There is an intrinsic risk of hemorrhage associated with endoscopic procedures. Hemorrhage may be immediately apparent at the time of endoscopy or may be delayed for up to 2 weeks following the procedure.

In general, a patient undergoing a procedure associated with low risk of bleeding (low-risk procedure) can (and should) safely continue antithrombotic therapy, particularly if the patient is at high risk for a thromboembolic event (high-risk patient). ¹ Conversely, a patient undergoing a high-risk procedure can temporarily discontinue antithrombotic agents safely if the patient is at low risk for a thromboembolic event (low-risk patient). ¹ The decision-making process is challenging when patients at moderate-to-high risk for thromboembolic events undergo high-risk procedures. Management also differs between elective and emergency procedures. ¹ Elective endoscopic procedures should be deferred until short-term anticoagulation therapy is completed.

Common endoscopic procedures vary in their potential to induce bleeding (▶Table 11.1). ⁴ , ¹¹ , ¹⁴ Studies on postprocedural bleeding risks have been conducted in patients who are not on antithrombotic regimens and thus may not accurately reflect the bleeding risk of patients using antithrombotic therapies.

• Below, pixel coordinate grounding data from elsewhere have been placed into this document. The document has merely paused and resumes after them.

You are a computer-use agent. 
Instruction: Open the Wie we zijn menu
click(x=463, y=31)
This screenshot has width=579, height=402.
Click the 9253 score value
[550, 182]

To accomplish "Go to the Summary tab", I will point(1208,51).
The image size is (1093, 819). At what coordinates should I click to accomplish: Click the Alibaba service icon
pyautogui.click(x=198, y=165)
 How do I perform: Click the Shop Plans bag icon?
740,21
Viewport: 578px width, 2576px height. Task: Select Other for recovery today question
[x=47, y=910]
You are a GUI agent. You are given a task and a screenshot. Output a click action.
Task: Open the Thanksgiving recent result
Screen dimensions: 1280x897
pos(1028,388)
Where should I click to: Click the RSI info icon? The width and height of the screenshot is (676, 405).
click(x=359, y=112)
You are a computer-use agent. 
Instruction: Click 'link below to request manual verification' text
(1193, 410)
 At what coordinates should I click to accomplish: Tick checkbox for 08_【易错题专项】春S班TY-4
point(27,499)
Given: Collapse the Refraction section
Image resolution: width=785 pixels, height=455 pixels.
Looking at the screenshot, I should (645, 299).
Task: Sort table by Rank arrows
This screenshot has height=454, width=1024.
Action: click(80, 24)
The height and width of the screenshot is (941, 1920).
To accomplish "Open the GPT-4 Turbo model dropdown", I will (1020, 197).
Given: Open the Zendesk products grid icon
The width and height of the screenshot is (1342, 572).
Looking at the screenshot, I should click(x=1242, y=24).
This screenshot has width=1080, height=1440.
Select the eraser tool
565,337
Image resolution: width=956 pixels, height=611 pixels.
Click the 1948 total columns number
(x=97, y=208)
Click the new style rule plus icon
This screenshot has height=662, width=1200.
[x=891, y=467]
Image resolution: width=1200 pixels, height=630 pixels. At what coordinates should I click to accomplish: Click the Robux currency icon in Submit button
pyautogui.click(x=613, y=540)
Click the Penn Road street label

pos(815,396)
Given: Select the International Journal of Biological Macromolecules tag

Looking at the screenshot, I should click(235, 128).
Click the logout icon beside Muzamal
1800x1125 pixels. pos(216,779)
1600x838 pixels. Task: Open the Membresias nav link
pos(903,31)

**Table 11.1** Risk stratification of endoscopic procedures based on the risk of hemorrhage
Low risk	High risk
Diagnostic procedures including mucosal biopsy	Endoscopic polypectomy
ERCP with stent placement or papillary balloon dilation without sphincterotomy	ERCP with sphincterotomy or large balloon papillary dilation
Device-assisted enteroscopy without polypectomy	Endoscopic hemostasis
Capsule endoscopy	Ampullectomy
Enteral stent deployment ^a (controversial)	EMR or ESD
EUS without FNA	Endoscopic dilatation of strictures
Argon plasma coagulation	Endoscopic therapy of varices
Barrett’s ablation	PEG ^b /PEJ
	EUS with FNA ^c
	EUS-guided biliary drainage
	Transmural drainage procedures (e.g., pancreatic fluid collections, gallbladder drainage)
	Tumor ablation
Abbreviations: EMR, endoscopic mucosal resection; ERCP, endoscopic retrograde cholangiopancreatography; ESD, endoscopic submucosal dissection; EUS, endoscopic ultrasound; FNA, fine-needle aspiration; PEG/PEJ: percutaneous endoscopic gastrostomy/jejunostomy
^aEnteral stent deployment risk is controversial for American Society for Gastrointestinal Endoscopy (ASGE), low risk for Japanese guidelines, and high risk for European Society for Gastrointestinal Endoscopy (ESGE).
^bPEG on aspirin or clopidogrel therapy is low risk for ASGE, but high risk for ESGE and Japanese guidelines; does not apply to dual antiplatelet therapy.
^cEUS-FNA of solid masses on acetylsalicylic acid/nonsteroidal anti-inflammatory drugs is low risk.